Kahneman’s research shows that we tend to make decisions for the benefit of the remembering self, while showing a surprising degree of apathy to the pains and pleasures of the experiencing self. He invites us to observe our attitude to our experiencing self using a thought experiment about an upcoming holiday.

How would this prospect affect your vacation plans? … At the end of the vacation, all pictures and videos will be destroyed. Furthermore you will swallow a potion that will wipe out all your memories of the vacation.

Kahneman reports that some choose to maximise pleasure by returning to a place where they had holidayed happily before. Others show a total disregard for their experiencing self, saying they would not bother to go at all.

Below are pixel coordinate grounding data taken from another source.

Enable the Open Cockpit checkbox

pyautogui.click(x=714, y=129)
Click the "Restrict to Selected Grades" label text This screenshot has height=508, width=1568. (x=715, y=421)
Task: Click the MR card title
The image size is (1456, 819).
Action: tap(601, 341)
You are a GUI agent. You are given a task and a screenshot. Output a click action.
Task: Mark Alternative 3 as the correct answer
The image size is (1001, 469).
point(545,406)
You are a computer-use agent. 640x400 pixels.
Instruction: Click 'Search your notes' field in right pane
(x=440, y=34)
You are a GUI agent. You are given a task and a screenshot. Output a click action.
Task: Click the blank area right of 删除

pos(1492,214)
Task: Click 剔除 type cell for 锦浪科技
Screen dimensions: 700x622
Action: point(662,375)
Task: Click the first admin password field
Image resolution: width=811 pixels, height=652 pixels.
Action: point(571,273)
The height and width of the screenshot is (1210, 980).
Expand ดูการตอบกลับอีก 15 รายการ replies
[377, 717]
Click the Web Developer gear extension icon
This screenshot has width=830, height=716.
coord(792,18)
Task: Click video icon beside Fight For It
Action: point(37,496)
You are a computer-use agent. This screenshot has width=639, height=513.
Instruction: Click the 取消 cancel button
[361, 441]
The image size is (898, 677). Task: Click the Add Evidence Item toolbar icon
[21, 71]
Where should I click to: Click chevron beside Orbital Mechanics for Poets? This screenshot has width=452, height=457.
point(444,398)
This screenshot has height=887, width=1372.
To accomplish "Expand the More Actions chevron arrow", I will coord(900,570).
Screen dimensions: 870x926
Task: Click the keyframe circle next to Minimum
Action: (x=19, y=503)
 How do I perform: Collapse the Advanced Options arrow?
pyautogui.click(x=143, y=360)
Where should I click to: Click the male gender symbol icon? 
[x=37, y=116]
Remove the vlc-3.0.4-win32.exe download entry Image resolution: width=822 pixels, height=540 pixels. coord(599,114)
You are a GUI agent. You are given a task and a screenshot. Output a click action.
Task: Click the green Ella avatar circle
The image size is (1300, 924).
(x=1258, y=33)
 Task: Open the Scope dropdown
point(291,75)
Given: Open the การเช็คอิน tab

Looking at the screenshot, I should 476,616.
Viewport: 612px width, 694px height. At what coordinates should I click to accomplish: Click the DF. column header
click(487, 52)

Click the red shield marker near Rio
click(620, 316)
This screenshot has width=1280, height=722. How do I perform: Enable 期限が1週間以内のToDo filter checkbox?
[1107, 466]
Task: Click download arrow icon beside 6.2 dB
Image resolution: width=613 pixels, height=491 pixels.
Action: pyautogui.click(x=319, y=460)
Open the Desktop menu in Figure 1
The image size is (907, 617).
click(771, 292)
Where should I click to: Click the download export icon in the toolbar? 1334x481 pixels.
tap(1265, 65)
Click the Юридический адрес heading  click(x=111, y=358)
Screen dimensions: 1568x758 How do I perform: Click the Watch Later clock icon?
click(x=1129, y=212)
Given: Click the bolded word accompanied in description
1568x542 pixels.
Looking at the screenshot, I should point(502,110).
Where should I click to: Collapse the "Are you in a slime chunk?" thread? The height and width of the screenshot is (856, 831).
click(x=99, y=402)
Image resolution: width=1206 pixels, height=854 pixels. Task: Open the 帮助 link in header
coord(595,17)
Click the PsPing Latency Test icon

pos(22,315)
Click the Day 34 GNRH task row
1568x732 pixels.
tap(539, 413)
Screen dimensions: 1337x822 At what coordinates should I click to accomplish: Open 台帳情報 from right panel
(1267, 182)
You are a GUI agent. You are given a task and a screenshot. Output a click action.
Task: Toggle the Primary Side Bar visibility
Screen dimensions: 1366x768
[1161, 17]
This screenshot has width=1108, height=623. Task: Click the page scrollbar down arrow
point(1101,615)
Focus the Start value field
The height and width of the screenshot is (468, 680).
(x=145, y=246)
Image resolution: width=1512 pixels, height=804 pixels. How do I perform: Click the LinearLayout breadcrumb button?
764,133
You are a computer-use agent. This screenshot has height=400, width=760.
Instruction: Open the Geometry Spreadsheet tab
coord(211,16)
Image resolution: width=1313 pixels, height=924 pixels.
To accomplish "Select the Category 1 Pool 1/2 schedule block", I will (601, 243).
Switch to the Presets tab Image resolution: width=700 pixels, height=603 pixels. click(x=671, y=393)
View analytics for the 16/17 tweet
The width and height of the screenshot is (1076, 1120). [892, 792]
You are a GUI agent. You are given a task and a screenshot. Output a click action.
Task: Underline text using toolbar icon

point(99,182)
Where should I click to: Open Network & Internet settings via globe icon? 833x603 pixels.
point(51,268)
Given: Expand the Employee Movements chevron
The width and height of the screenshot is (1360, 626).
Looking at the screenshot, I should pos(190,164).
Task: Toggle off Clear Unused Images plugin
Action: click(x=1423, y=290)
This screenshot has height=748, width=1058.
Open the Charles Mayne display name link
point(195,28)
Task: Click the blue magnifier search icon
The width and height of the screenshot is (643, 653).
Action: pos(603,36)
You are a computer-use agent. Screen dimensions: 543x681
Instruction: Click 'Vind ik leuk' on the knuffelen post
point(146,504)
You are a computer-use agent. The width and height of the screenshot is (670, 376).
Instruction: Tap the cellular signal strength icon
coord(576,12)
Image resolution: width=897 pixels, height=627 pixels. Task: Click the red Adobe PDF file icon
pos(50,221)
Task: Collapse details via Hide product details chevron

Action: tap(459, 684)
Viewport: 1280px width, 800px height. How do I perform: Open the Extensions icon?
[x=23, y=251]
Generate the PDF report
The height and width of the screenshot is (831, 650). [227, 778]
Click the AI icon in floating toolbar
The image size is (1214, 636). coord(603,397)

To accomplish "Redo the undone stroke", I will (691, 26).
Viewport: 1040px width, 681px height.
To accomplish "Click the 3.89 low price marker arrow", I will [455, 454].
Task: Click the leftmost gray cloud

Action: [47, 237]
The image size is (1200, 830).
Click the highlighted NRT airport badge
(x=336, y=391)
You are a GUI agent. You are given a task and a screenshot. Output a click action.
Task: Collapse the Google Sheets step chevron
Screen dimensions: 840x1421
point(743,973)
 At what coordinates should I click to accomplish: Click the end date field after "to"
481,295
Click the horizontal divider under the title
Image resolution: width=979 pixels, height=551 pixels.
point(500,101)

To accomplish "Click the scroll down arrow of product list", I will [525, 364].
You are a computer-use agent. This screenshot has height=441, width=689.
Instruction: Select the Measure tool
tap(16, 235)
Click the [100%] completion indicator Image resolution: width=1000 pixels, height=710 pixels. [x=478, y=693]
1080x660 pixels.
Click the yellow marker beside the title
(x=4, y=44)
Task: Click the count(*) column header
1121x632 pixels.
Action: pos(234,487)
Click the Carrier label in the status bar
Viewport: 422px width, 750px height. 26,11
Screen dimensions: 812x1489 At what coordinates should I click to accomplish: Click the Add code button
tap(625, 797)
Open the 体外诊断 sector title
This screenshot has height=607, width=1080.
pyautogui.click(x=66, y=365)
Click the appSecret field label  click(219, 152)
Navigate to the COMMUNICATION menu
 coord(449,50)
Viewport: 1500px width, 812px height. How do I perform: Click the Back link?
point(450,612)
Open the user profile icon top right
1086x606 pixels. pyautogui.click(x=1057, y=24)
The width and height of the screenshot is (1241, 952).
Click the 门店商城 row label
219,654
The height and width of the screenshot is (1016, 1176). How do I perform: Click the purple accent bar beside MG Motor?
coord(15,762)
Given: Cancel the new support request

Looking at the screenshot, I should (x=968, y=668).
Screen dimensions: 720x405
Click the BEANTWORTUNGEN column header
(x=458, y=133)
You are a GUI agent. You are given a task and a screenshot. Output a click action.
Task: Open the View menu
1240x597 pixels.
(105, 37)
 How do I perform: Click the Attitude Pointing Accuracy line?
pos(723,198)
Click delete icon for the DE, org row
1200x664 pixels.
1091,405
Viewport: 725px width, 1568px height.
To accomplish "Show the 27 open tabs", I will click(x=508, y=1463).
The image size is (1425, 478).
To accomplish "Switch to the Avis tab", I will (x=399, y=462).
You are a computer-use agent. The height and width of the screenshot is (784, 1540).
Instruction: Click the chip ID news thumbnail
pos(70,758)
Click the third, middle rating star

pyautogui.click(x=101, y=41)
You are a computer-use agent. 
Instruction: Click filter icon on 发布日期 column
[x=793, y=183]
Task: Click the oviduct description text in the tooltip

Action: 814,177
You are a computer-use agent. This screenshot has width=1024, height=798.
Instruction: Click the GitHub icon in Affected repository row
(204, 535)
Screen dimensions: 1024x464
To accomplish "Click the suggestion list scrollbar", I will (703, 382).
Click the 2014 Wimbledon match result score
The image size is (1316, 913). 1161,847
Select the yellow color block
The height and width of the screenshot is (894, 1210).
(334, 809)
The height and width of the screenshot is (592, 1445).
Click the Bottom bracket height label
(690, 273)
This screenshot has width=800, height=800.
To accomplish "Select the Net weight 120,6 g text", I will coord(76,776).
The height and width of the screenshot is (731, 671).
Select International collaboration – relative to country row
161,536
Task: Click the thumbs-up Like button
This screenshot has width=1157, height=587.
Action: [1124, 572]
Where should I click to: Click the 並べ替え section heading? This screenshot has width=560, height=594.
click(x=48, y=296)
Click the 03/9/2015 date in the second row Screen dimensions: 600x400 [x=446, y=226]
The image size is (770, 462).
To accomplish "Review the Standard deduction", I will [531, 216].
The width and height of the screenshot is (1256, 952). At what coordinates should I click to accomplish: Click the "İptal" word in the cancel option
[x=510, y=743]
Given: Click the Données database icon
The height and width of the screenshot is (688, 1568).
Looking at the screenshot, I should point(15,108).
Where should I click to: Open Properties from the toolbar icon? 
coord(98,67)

I am firmly in the former camp, and even rather like the idea of this hypothetical amnesic holiday: with no pressure to create new memories (and the requisite social media evidence) there would be more space and time to actually relax and enjoy the moment.

Of course, the question of which self to live for has implications not just for the way we holiday, but for all the big and small decisions about family, career and how we spend our days.

It becomes most pressing when the choices that would optimise and prolong pleasure and enjoyment in the moment – you might even say ‘happiness’ – are not the same as the choices that create a good story or a meaningful life, the goal of the remembering self. I write more about that here.

If most people were to review their life choices in this light, rightly or wrongly, they would probably find it is their remembering self who is calling the shots.

Kahneman does not provide advice on the best way to live, but concludes simply:

Odd as it may seem, I am my remembering self, and my experiencing self, who does my living, is like a stranger to me.